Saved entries
★ ★ ★ ★

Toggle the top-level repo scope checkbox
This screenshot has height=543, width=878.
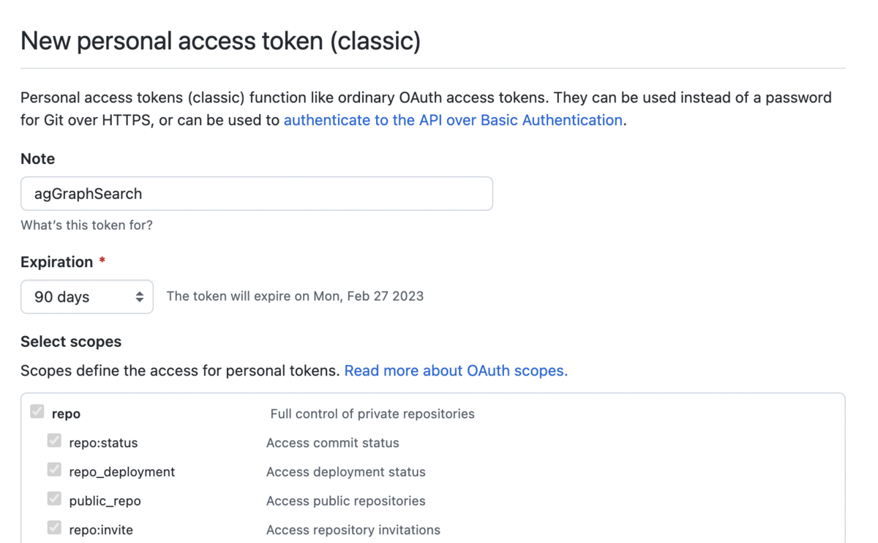click(37, 412)
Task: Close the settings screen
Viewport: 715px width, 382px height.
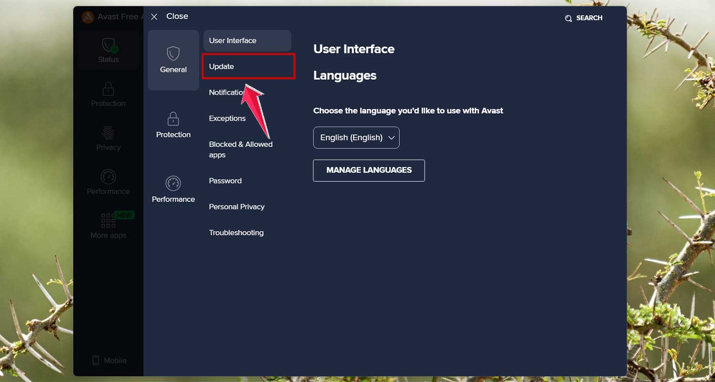Action: tap(154, 16)
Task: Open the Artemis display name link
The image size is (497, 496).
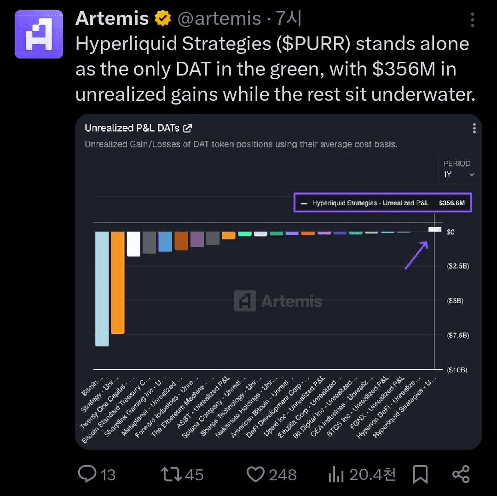Action: [x=112, y=19]
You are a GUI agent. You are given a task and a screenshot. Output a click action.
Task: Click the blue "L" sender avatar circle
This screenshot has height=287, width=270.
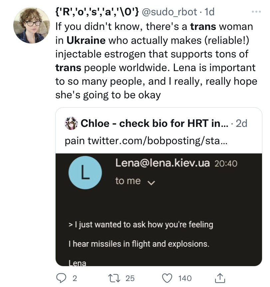pos(85,173)
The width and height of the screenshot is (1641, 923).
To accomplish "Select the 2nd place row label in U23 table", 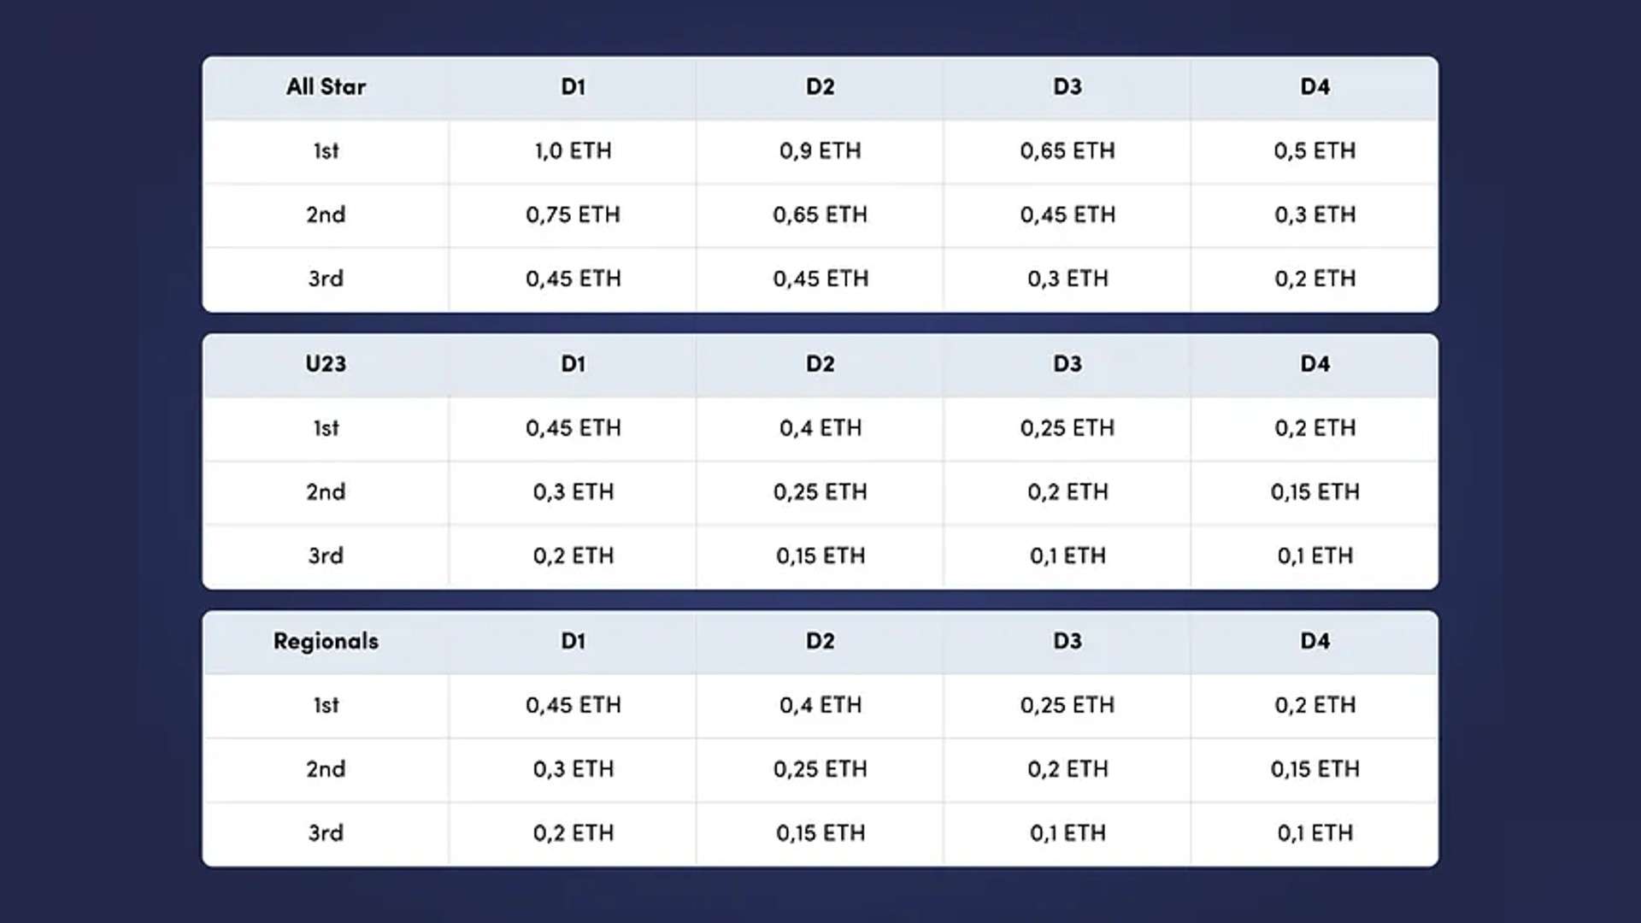I will [326, 492].
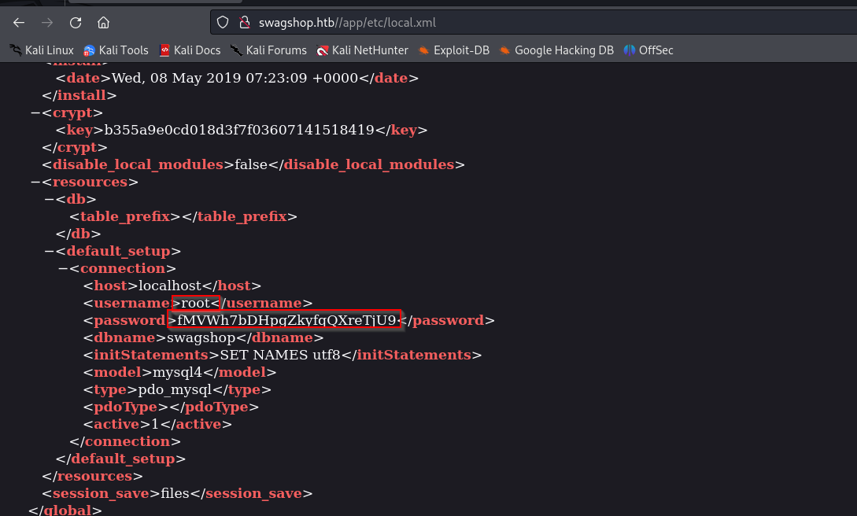Collapse the crypt XML node
The height and width of the screenshot is (516, 857).
click(x=35, y=112)
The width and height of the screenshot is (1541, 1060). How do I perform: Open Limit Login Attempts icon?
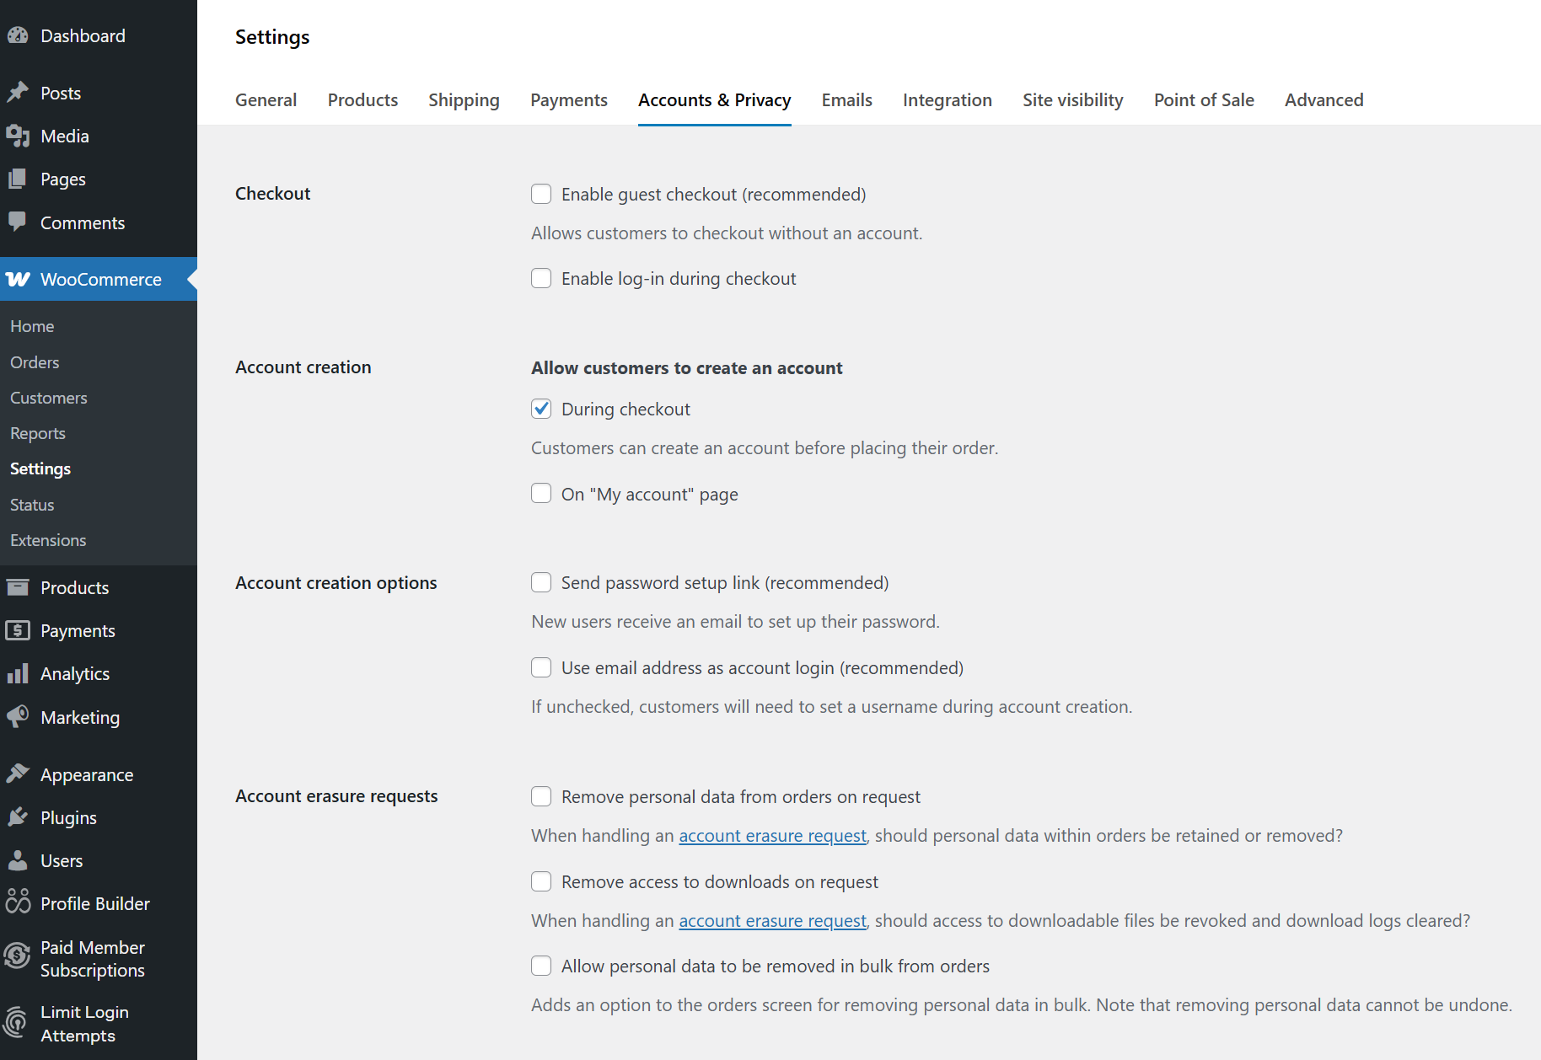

★ ★ ★ ★

How many lines of the data contain the word "Open"? Answer with the number alone.

» **Exercise solution**
2